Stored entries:
++++++++++++++++++++

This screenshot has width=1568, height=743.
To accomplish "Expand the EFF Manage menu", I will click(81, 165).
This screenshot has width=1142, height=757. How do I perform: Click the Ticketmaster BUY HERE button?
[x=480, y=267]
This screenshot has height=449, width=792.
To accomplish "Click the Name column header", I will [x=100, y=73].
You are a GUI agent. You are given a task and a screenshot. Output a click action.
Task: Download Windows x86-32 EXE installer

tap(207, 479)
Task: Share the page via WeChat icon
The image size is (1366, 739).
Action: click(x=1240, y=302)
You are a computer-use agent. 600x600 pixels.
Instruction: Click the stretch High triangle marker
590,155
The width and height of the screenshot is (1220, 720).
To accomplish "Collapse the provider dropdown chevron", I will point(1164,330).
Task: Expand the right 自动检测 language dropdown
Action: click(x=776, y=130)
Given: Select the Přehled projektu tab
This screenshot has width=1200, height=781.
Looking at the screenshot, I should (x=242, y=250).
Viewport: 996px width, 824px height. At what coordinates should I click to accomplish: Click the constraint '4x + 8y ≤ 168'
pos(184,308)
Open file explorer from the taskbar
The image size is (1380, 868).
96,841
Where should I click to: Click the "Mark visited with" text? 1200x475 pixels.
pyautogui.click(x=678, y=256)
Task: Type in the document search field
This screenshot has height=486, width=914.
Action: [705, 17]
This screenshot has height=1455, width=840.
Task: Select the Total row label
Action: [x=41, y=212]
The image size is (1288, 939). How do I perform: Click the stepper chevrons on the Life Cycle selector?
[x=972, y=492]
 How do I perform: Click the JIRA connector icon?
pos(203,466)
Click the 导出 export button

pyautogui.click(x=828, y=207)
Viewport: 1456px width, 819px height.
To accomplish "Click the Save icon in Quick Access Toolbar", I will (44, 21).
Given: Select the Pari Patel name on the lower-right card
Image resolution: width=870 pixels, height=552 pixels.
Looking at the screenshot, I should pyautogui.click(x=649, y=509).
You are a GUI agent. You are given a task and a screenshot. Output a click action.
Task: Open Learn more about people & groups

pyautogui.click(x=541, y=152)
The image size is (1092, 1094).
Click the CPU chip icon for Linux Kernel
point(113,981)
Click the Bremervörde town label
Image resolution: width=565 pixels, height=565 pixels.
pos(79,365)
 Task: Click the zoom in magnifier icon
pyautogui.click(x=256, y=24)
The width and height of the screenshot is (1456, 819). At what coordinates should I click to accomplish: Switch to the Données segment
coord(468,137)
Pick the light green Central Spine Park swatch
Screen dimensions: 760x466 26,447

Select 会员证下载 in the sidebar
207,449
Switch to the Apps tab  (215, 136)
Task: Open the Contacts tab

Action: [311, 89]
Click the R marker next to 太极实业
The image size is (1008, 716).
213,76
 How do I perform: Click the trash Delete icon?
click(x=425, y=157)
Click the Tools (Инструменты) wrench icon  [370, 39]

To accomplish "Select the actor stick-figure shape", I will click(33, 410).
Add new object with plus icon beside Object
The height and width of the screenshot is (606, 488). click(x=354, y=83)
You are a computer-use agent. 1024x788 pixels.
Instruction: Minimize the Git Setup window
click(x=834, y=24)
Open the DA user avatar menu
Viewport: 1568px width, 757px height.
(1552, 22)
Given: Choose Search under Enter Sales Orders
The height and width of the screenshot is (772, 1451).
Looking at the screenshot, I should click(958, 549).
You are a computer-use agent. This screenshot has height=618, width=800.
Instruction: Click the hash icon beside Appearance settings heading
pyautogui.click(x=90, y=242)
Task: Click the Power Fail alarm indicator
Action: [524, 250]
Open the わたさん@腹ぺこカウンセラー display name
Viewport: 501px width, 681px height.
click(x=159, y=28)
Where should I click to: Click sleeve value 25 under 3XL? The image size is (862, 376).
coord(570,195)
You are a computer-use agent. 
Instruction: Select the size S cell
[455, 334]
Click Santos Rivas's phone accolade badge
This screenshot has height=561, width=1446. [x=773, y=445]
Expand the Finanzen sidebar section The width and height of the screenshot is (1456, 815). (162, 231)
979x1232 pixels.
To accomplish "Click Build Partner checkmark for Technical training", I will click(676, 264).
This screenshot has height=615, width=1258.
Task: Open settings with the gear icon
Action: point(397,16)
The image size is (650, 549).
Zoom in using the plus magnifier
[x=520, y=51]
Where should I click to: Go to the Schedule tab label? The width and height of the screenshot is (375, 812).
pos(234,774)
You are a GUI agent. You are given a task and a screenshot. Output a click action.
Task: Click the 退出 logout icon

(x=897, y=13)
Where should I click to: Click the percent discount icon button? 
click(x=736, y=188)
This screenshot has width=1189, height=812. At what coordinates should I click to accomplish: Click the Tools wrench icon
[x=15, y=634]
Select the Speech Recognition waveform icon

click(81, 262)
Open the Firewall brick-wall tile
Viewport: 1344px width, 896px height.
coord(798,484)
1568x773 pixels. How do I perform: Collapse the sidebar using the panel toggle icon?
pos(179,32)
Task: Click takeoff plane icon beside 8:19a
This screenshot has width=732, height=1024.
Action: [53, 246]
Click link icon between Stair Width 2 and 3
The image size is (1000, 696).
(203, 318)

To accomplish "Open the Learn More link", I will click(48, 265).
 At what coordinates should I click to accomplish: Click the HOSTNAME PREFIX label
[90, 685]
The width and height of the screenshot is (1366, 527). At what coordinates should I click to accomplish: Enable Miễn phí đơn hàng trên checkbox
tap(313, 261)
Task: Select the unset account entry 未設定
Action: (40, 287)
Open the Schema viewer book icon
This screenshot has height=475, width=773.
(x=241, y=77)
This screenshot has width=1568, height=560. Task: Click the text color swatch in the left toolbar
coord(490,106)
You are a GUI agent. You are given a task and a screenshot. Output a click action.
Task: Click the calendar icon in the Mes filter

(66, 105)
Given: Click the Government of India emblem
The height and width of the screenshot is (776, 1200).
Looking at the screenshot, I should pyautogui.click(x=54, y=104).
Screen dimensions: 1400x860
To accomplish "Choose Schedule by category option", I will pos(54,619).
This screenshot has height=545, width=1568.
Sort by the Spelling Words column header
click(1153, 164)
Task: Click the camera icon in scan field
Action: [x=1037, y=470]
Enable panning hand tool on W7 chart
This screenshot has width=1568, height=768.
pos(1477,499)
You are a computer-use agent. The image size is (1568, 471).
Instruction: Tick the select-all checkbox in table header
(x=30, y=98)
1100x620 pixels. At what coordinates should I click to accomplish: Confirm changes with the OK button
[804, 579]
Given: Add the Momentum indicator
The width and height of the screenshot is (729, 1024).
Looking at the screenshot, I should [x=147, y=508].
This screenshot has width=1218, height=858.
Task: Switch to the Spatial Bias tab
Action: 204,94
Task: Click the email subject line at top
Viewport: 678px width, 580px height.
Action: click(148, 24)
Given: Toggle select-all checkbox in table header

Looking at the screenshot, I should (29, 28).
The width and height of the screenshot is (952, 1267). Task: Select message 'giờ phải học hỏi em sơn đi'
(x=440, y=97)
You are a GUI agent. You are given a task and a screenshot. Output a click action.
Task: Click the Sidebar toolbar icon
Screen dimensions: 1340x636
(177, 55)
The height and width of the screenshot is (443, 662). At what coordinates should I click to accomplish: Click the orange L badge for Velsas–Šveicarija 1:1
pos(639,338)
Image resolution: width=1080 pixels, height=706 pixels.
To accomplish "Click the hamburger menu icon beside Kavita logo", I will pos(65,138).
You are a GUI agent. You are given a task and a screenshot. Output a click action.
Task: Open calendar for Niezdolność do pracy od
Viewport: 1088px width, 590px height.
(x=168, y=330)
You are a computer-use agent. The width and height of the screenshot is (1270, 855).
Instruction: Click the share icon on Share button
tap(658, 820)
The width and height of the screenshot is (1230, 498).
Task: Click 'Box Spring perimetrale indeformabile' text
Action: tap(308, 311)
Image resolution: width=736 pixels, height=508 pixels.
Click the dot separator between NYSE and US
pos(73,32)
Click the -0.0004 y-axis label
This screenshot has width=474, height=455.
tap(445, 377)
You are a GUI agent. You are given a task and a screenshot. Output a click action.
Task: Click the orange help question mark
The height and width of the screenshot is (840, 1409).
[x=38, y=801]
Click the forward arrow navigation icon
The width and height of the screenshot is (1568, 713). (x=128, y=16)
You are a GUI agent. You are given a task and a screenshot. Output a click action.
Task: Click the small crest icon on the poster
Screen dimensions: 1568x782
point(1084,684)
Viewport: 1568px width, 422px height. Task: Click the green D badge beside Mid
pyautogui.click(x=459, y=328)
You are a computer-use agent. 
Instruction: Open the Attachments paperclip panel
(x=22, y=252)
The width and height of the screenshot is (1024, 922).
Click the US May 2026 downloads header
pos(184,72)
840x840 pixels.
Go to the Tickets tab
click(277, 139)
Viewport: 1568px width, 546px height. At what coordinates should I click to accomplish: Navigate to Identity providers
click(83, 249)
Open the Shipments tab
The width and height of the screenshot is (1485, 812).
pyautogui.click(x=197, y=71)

++++++++++++++++++++

* **EXERCISE AIM**:
Please state only the number of lines above that hold the string "link".

* **SOLUTION TO THE PROBLEM**:
2